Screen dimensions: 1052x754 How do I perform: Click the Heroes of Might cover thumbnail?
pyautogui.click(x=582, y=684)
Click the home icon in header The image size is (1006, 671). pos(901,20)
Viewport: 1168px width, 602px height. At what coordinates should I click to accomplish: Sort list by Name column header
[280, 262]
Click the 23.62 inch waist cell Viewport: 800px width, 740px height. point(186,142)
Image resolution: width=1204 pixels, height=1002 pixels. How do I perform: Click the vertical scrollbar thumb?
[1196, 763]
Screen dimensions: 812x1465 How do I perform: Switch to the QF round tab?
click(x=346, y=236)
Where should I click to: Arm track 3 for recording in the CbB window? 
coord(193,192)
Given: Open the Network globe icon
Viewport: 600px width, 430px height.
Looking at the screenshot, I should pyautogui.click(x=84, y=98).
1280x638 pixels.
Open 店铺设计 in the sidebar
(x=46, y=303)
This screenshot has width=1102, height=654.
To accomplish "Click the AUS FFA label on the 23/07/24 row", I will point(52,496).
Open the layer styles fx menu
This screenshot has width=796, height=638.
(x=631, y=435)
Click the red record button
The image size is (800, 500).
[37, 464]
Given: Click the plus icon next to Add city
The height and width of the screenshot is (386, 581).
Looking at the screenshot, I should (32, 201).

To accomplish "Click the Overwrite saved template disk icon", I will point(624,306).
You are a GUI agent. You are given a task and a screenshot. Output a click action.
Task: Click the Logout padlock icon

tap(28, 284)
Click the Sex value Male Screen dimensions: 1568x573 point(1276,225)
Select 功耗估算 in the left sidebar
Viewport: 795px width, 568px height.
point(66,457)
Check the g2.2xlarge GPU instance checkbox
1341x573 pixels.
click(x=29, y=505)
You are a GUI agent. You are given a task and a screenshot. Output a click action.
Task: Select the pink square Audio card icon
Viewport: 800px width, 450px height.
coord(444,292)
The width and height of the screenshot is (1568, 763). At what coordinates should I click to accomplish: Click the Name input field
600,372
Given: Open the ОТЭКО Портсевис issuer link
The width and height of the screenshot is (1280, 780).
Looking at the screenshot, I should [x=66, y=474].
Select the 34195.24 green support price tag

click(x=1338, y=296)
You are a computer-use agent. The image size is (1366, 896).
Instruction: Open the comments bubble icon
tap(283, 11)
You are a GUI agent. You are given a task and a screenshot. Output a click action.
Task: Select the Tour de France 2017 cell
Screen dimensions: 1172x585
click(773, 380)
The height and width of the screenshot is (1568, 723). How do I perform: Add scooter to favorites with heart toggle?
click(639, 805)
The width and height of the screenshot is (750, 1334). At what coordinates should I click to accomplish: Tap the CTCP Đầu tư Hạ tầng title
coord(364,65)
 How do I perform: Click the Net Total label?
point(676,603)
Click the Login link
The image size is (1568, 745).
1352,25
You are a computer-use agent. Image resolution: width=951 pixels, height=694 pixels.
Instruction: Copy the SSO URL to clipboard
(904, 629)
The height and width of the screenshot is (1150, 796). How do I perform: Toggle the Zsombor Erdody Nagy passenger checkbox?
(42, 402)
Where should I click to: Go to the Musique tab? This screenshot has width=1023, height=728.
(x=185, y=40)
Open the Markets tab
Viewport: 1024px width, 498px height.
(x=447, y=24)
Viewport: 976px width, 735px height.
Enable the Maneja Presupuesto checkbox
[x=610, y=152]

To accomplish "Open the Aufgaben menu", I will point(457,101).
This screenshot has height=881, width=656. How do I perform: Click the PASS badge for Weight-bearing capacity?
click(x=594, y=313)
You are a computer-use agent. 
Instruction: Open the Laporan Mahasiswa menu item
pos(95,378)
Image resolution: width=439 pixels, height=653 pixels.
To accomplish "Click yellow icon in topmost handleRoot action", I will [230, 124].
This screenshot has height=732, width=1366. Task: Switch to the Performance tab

EXERCISE DETAILS => Give back the whole listing above. Keep every character the same.

ANSWER FOR THIS EXERCISE =>
Screen dimensions: 1052x754 How do I perform: Click the Heroes of Might cover thumbnail?
pyautogui.click(x=582, y=684)
Click the home icon in header The image size is (1006, 671). pos(901,20)
Viewport: 1168px width, 602px height. At what coordinates should I click to accomplish: Sort list by Name column header
[280, 262]
Click the 23.62 inch waist cell Viewport: 800px width, 740px height. point(186,142)
Image resolution: width=1204 pixels, height=1002 pixels. How do I perform: Click the vertical scrollbar thumb?
[1196, 763]
Screen dimensions: 812x1465 How do I perform: Switch to the QF round tab?
click(x=346, y=236)
Where should I click to: Arm track 3 for recording in the CbB window? 
coord(193,192)
Given: Open the Network globe icon
Viewport: 600px width, 430px height.
Looking at the screenshot, I should pyautogui.click(x=84, y=98).
1280x638 pixels.
Open 店铺设计 in the sidebar
(x=46, y=303)
This screenshot has width=1102, height=654.
To accomplish "Click the AUS FFA label on the 23/07/24 row", I will point(52,496).
Open the layer styles fx menu
This screenshot has width=796, height=638.
(x=631, y=435)
Click the red record button
The image size is (800, 500).
[37, 464]
Given: Click the plus icon next to Add city
The height and width of the screenshot is (386, 581).
Looking at the screenshot, I should (32, 201).

To accomplish "Click the Overwrite saved template disk icon", I will point(624,306).
You are a GUI agent. You are given a task and a screenshot. Output a click action.
Task: Click the Logout padlock icon

tap(28, 284)
Click the Sex value Male Screen dimensions: 1568x573 point(1276,225)
Select 功耗估算 in the left sidebar
Viewport: 795px width, 568px height.
point(66,457)
Check the g2.2xlarge GPU instance checkbox
1341x573 pixels.
click(x=29, y=505)
You are a GUI agent. You are given a task and a screenshot. Output a click action.
Task: Select the pink square Audio card icon
Viewport: 800px width, 450px height.
coord(444,292)
The width and height of the screenshot is (1568, 763). At what coordinates should I click to accomplish: Click the Name input field
600,372
Given: Open the ОТЭКО Портсевис issuer link
The width and height of the screenshot is (1280, 780).
Looking at the screenshot, I should [x=66, y=474].
Select the 34195.24 green support price tag

click(x=1338, y=296)
You are a computer-use agent. The image size is (1366, 896).
Instruction: Open the comments bubble icon
tap(283, 11)
You are a GUI agent. You are given a task and a screenshot. Output a click action.
Task: Select the Tour de France 2017 cell
Screen dimensions: 1172x585
click(773, 380)
The height and width of the screenshot is (1568, 723). How do I perform: Add scooter to favorites with heart toggle?
click(639, 805)
The width and height of the screenshot is (750, 1334). At what coordinates should I click to accomplish: Tap the CTCP Đầu tư Hạ tầng title
coord(364,65)
 How do I perform: Click the Net Total label?
point(676,603)
Click the Login link
The image size is (1568, 745).
1352,25
You are a computer-use agent. Image resolution: width=951 pixels, height=694 pixels.
Instruction: Copy the SSO URL to clipboard
(904, 629)
The height and width of the screenshot is (1150, 796). How do I perform: Toggle the Zsombor Erdody Nagy passenger checkbox?
(42, 402)
Where should I click to: Go to the Musique tab? This screenshot has width=1023, height=728.
(x=185, y=40)
Open the Markets tab
Viewport: 1024px width, 498px height.
(x=447, y=24)
Viewport: 976px width, 735px height.
Enable the Maneja Presupuesto checkbox
[x=610, y=152]

To accomplish "Open the Aufgaben menu", I will point(457,101).
This screenshot has height=881, width=656. How do I perform: Click the PASS badge for Weight-bearing capacity?
click(x=594, y=313)
You are a computer-use agent. 
Instruction: Open the Laporan Mahasiswa menu item
pos(95,378)
Image resolution: width=439 pixels, height=653 pixels.
To accomplish "Click yellow icon in topmost handleRoot action", I will [230, 124].
This screenshot has height=732, width=1366. Task: Switch to the Performance tab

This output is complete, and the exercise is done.